Production lines in Pharma have evolved to be devoid of human contamination hence accidental contamination can be considered a minimal risk.
I would by that same argument suggest that deliberate contamination (in this case apparently at least two other products) was even less likely. Yet it appears to have happened.
Hypothetical but each tablet/capsule has a low plus/minus tolerance in weight/volume and production line systems can be made (if not in place already) to detect any item that does not conform to tolerance levels and even appearance (identity markers/letters not visualised by micro imaging CCTV). This would normally halt the line automatically requiring a manual override after investigation.
How and at what point did contamination occur?
Are there not likely to be event triggered CCTV footage that would now get reviewed. (e.g. if someone vaults over a ticket turnstile at a rail station good CCTV systems automatically mark the event electronically as abnormal hence assisting review later)

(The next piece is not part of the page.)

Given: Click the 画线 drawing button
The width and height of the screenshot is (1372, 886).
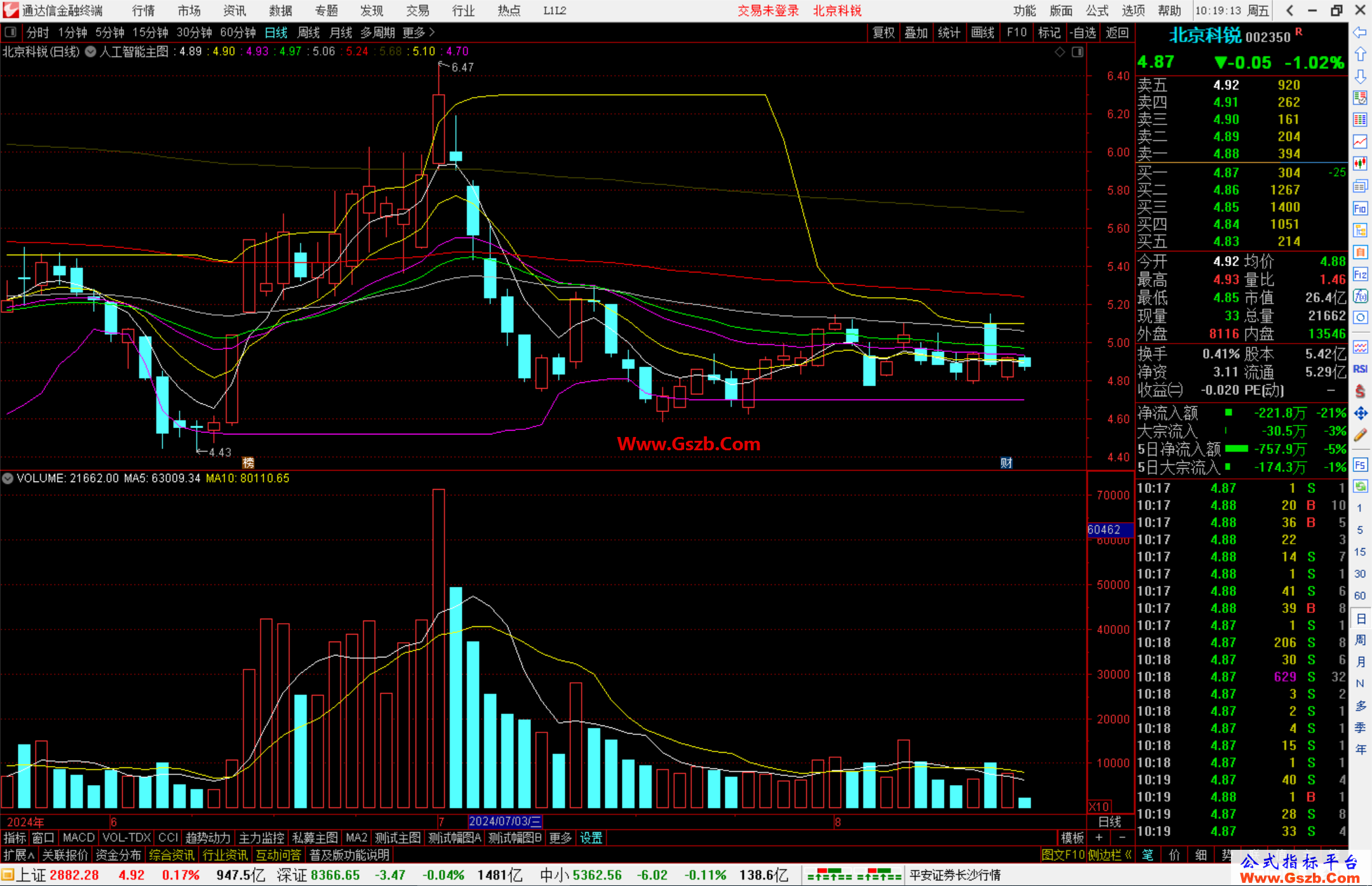Looking at the screenshot, I should tap(983, 32).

What hasn’t been revealed in this case and may never is whether it was individual blisters that were contaminated in several strips, or an entire strip of blisters, …….
I think a lot should be learnt by Pharma by this scare as the technology is all available and they if any have the money to invest to safeguard their own backs.
Let me give you a parallel example from the microelectronics world. A large very reputable computer server manufacturer used home grown automated quality assurance systems in verifying if each mother board was acceptable. The test programs were home authored and it produced excellent results. Every board was checked at each stage of layering (additional components) and failures went automatically into a potential failed line and went through further checks to see where the failures were introduced. They then were able to identify batches of components or material that caused the failure and deal with supplier issues. Quality was very high on any board that left that manufacturing plant and still is.
Microelectronics by its name suggests items and components many of which are far smaller than most Pharma tablets/capsules and if microelectronics can get it right then Pharma can.
I totally agree it is a mindset, screening and standards of employee quality that also must be upped but the errors at manufacturing in Pharma can be reduced to almost zero.
I also agree with you that ticking boxes isn’t my idea of quality and it’s continuously upping the standards and reducing risk levels that gets things to 100% or near 100%.